Dataset entries
►

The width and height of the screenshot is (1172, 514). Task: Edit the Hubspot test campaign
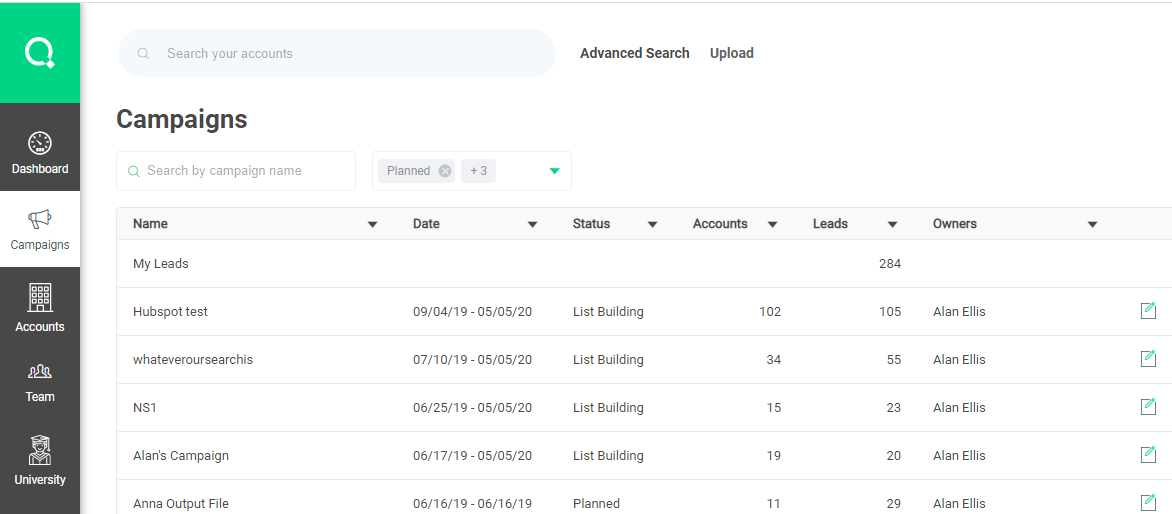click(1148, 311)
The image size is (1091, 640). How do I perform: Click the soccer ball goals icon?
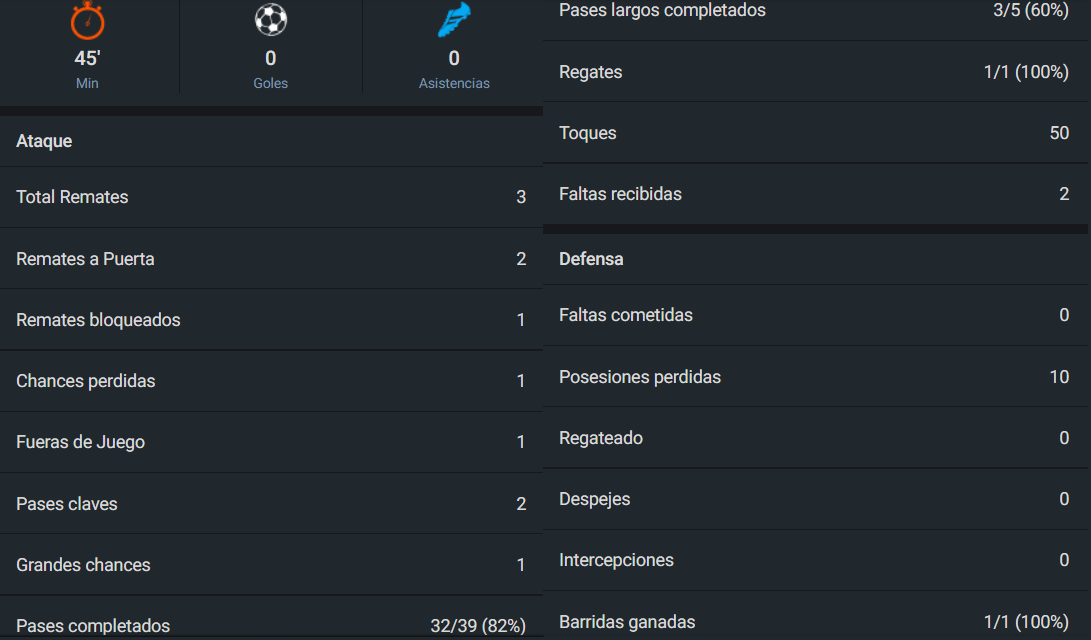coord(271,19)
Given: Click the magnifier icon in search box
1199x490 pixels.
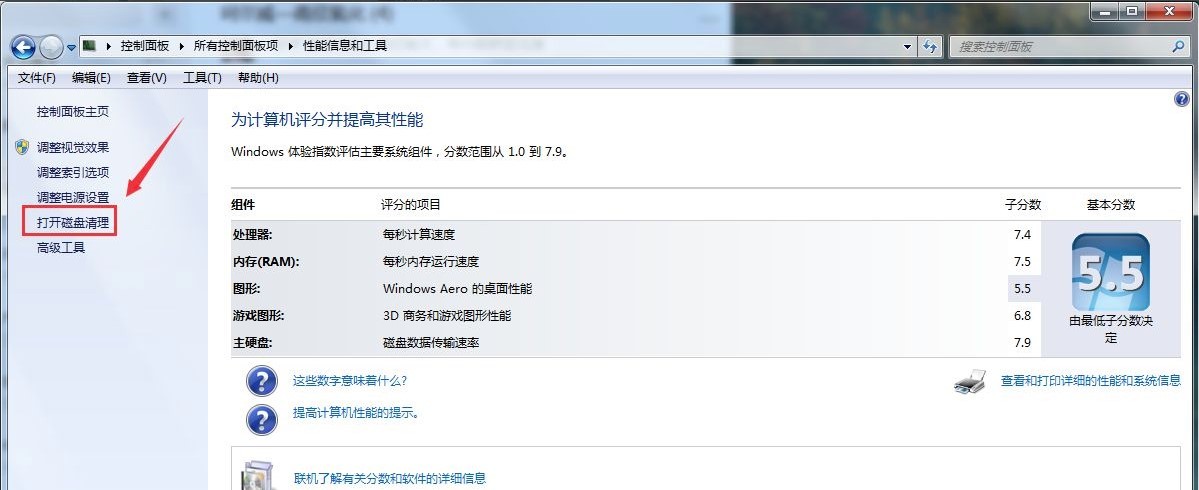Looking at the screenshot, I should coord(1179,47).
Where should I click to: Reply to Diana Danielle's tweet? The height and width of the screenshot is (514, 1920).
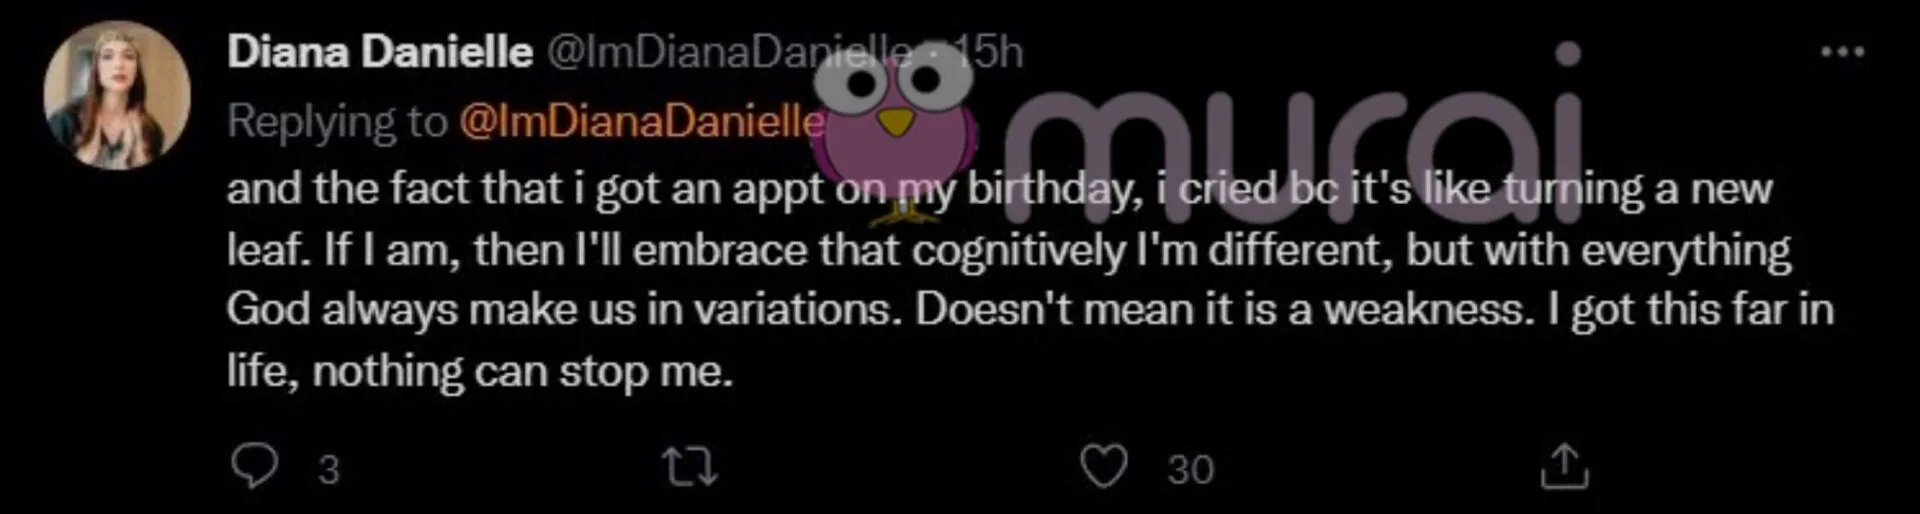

◄

◆ ABOUT THIS EXERCISE
Would you write out an exact copy of the entries above, with no images?

◆ ANSWER TO THIS EXERCISE
The width and height of the screenshot is (1172, 514). Task: Edit the Hubspot test campaign
click(1148, 311)
The image size is (1091, 640). How do I perform: Click the soccer ball goals icon?
coord(271,19)
Given: Click the magnifier icon in search box
1199x490 pixels.
Looking at the screenshot, I should coord(1179,47).
Where should I click to: Reply to Diana Danielle's tweet? The height and width of the screenshot is (514, 1920).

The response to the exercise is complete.